§ Instructions to follow: Convert the lines below into a JSON list of strings, with one string for each line and no entries for blank lines. Omit the pictures.

§ Records to use:
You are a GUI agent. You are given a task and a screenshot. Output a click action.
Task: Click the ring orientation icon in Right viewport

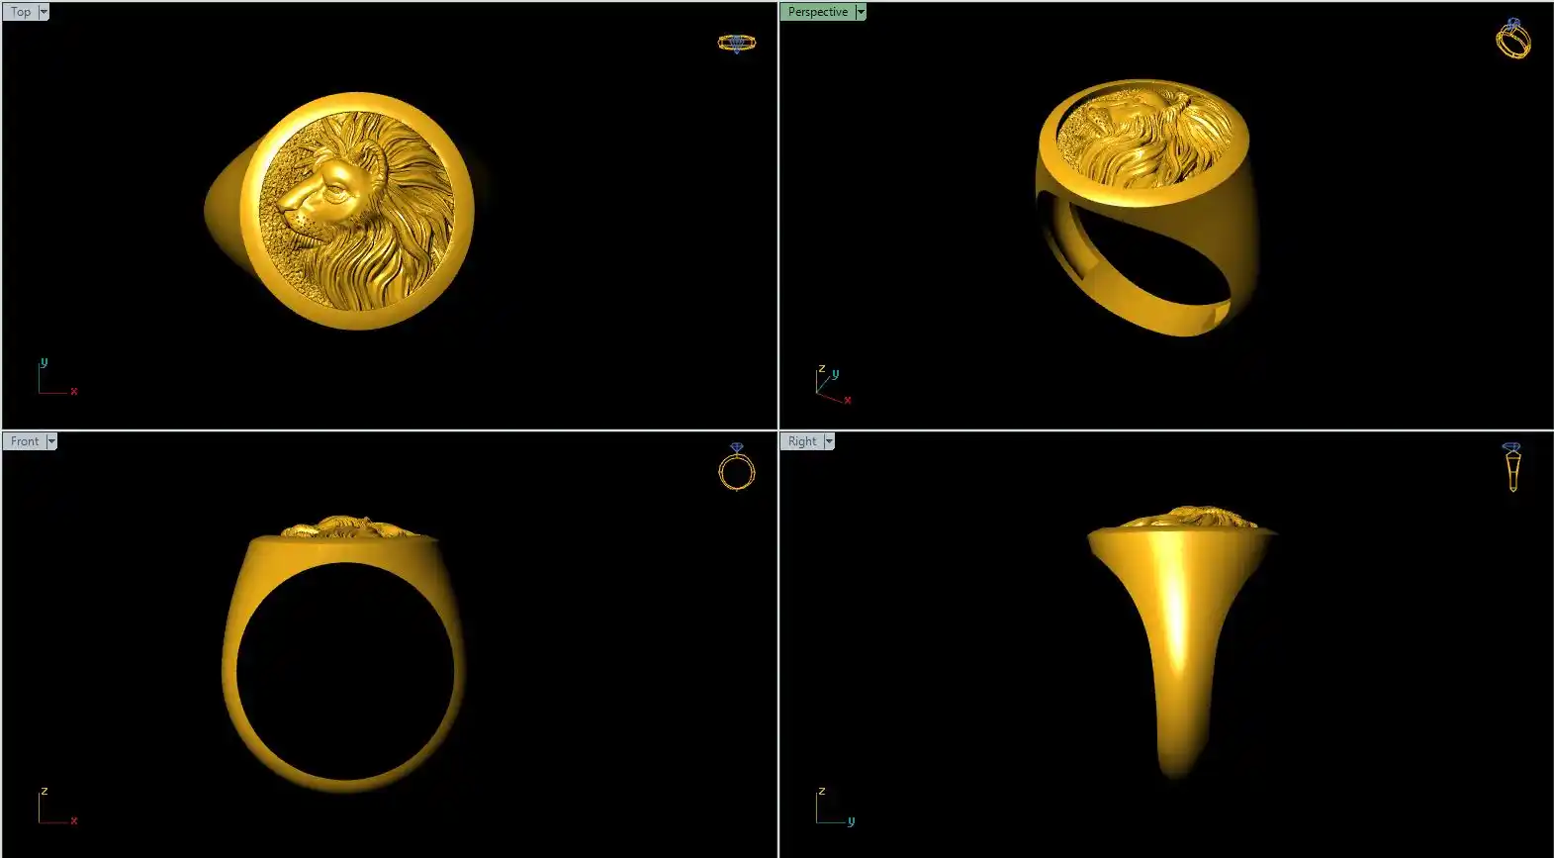pyautogui.click(x=1511, y=467)
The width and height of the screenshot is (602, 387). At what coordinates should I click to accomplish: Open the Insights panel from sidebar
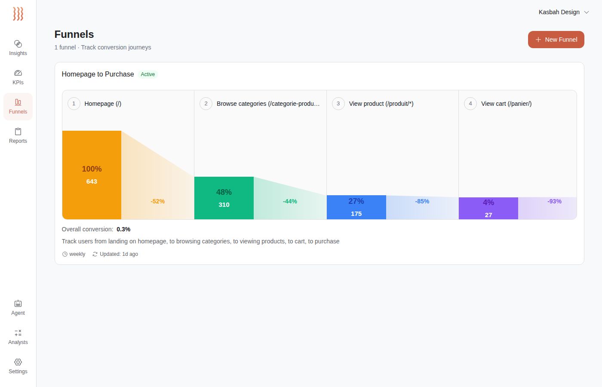18,47
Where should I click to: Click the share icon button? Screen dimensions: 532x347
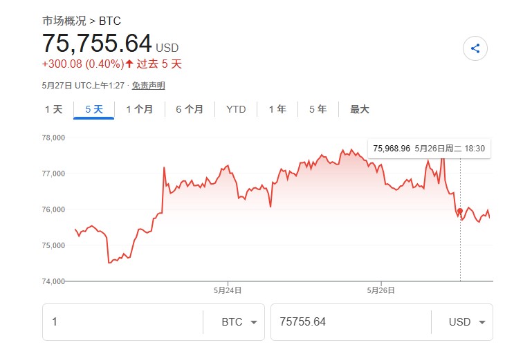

§ Finished exercise:
[
  "You are a GUI agent. You are given a task and a screenshot. Output a click action.",
  "Task: Click the ring orientation icon in Right viewport",
  "pyautogui.click(x=1511, y=467)",
  "The width and height of the screenshot is (602, 387). At what coordinates should I click to accomplish: Open the Insights panel from sidebar",
  "18,47",
  "Where should I click to: Click the share icon button? Screen dimensions: 532x347"
]